3. An application for permission to appeal was made contending that the Tribunal erred in finding that the age assessment was unchallenged and that no further evidence was produced [9]. It was also submitted that the reasoning in relation to sufficiency of protection was inadequate. Permission was granted by First Tier Tribunal Judge Osborne who stated that the Judge arguably erred in law regarding the age assessment and arguably failed to provide adequate reasons for the findings set out at [14].
4. At the hearing, Ms Isherwood pointed out that the appellant was an adult at the date of the hearing and she relied on KS (benefit of doubt) [2014] UKUT 552 (IAC) to demonstrate that the standard of proof is not reduced albeit that the appellant is a child. The Secretary of State acknowledged that the child was born in 1996 and set out why the claim was not accepted. The judge referred to the reasons for refusal letter in her decision. The judge acknowledged his young age in the determination. The claim was in part rejected because of the absence of his mother and although there was an application to adjourn this was not because of the absence of the mother. The judge had looked at the appellant's evidence overall and rejected the claim.

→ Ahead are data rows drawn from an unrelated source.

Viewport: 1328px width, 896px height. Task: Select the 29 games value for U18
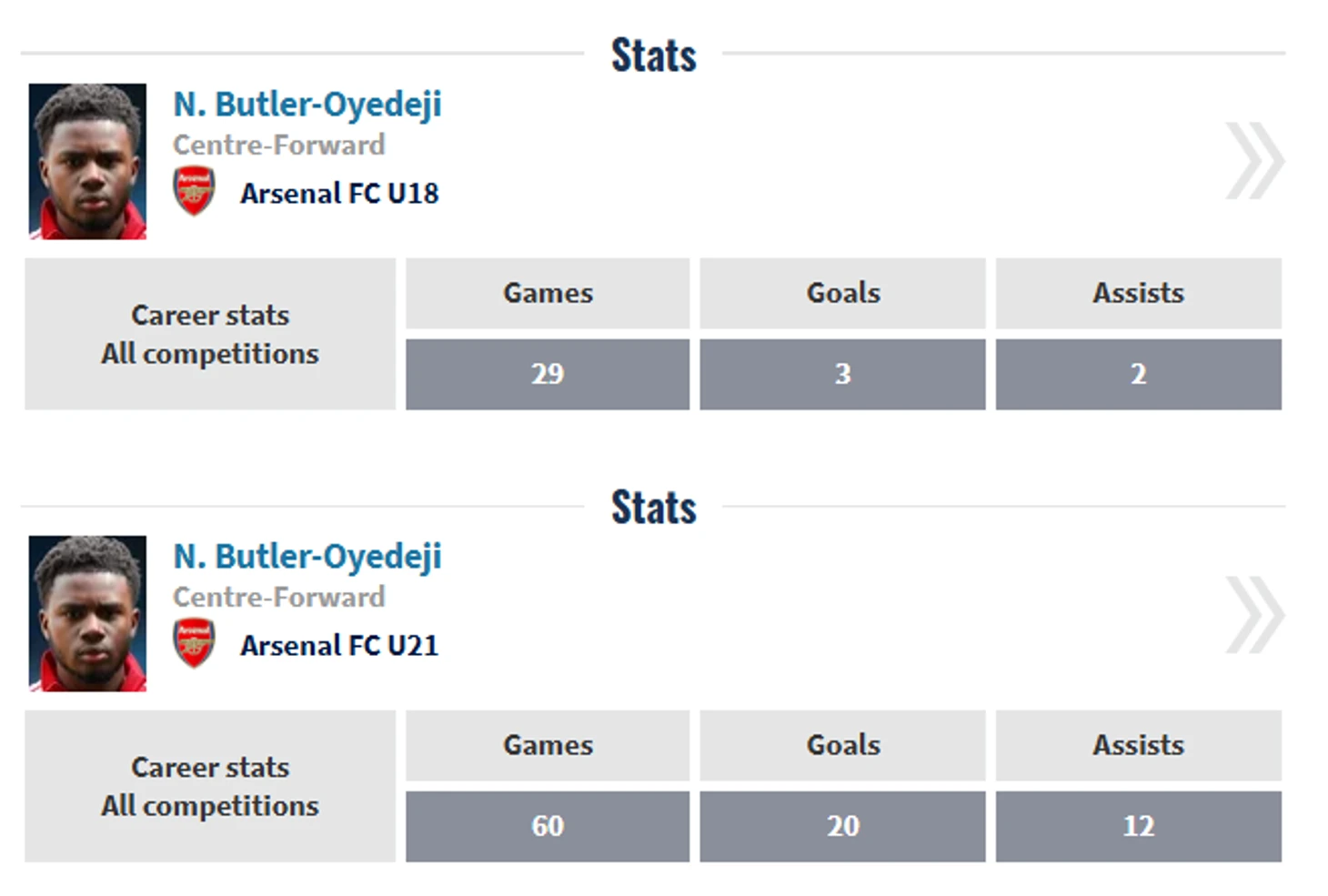click(548, 374)
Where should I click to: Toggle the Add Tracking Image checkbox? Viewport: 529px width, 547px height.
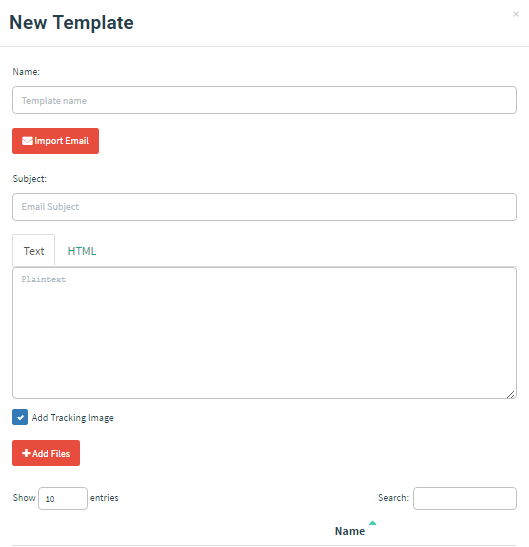point(20,417)
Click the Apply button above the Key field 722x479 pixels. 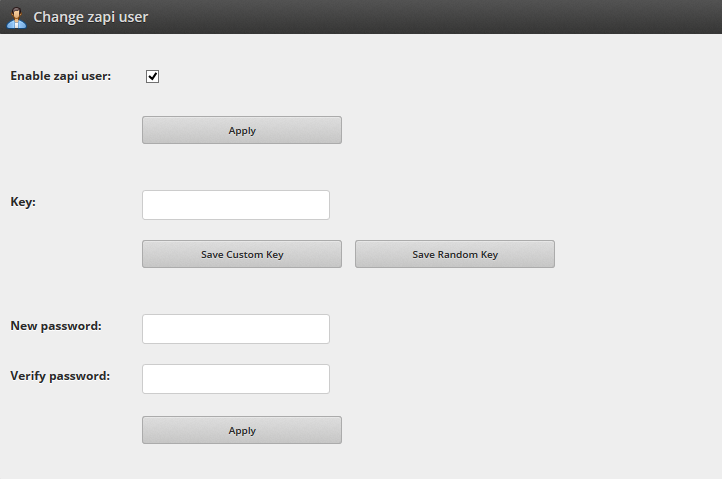point(242,130)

5. I can appreciate that in a succinct decision the judge has addressed various aspects of the evidence and rejected the appellant's credibility. Nonetheless the judge states at [9]
'I place weight on the age assessment report and the letter dated 18th October 2013. The age assessment report has not been challenged on behalf of the appellant and no further evidence produced on that issue'.

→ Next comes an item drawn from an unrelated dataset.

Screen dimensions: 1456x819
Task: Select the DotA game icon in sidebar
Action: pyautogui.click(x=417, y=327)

6. This was not entirely correct. The age assessment report indicated that the appellant was born in 1994. (It appeared that the judge proceeded on the basis he was born in 1994 and did not enter as an unaccompanied minor). The appellant had, however, subsequent to the age assessment, produced his Albanian passport showing that his date of birth was in 1996 making him a minor at the date of his screening interview and his asylum interview. Indeed the respondent accepted in the refusal letter that the appellant was born in 1996. The relevance of the factor of age was important not only in the assessment of the evidence given whilst he was a minor, it also affected the credibility findings and more crucially the issues of self confinement. As Judge Black reasons at [14]
'The appellant's evidence as to the significance of attaining the age of 16 years carries little weight given that the assessment establishes that he is older than his claimed age. Therefore the dates given for leaving school and self confinement do not tally and are not credible'.

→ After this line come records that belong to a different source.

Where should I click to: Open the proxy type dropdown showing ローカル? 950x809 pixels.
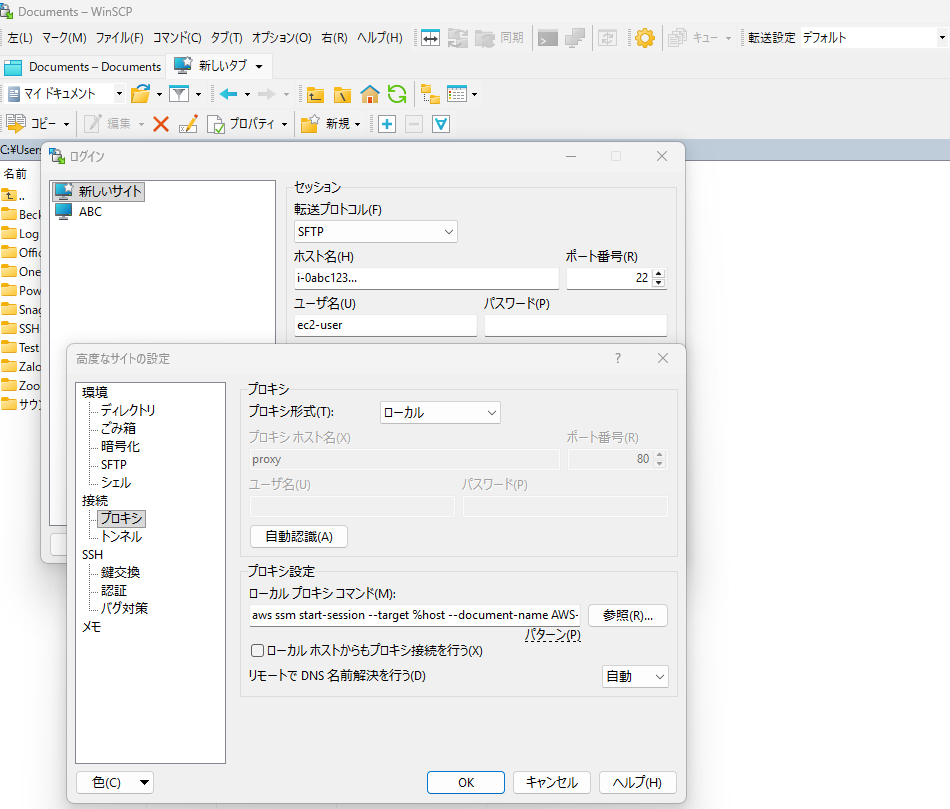(x=440, y=412)
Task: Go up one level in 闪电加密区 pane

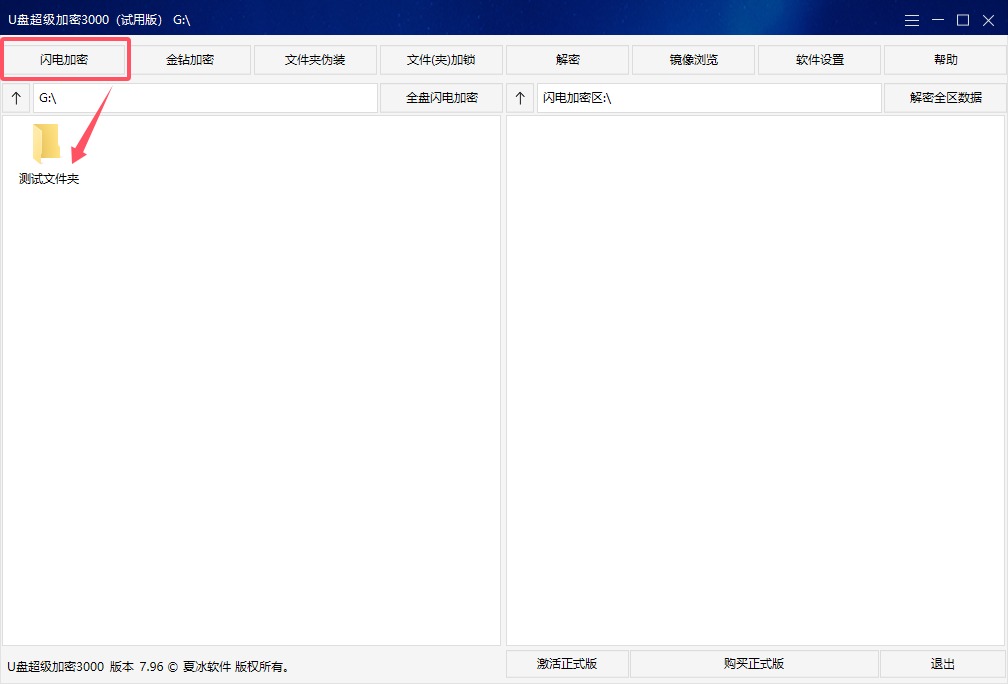Action: pos(520,98)
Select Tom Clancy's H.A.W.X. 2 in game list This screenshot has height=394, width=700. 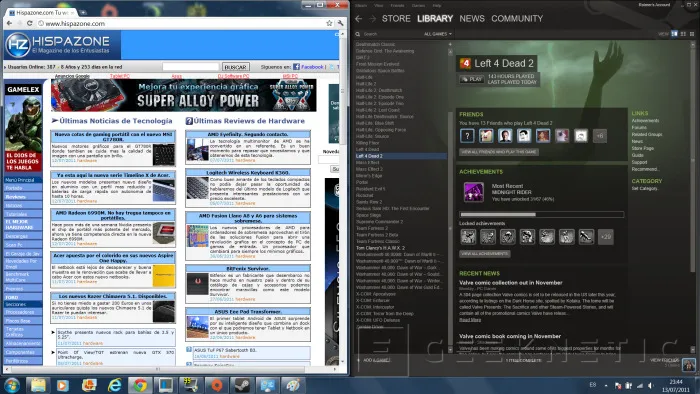(x=380, y=248)
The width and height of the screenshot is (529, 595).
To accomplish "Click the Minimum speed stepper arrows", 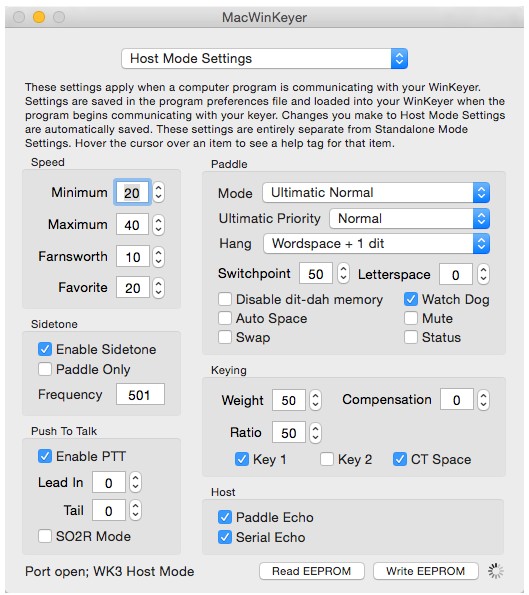I will click(159, 192).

7. The evidence must be considered in the round and the assessment of the remaining credibility factors, to my mind, are affected by the critical and central finding in relation to the appellant's age. Indeed rejecting the appellant's account of his age the judge also proceeded to reject the appellant's explanation of his mother's absence from the hearing which the judge found to be crucial.
8. Although, the judge found that the appellant could return and relocate within Albania, the lack of clarity on the age might place the appellant more recently in Albania and as there was no expansion of the reasoning on relocation, merely a reference to the objective material, the issues on self confinement may be material. I therefore find an error of law.
9. The Judge erred materially for the reasons identified. I set aside the decision pursuant to Section 12(2)(a) of the Tribunals Courts and Enforcement Act 2007 (TCE 2007). Bearing in mind the nature and extent of the findings to be made the matter should be remitted to the First-tier Tribunal under section 12(2) (b) (i) of the TCE 2007 and further to 7.2 (b) of the Presidential Practice Statement bearing in mind the nature and extent of the findings to be made.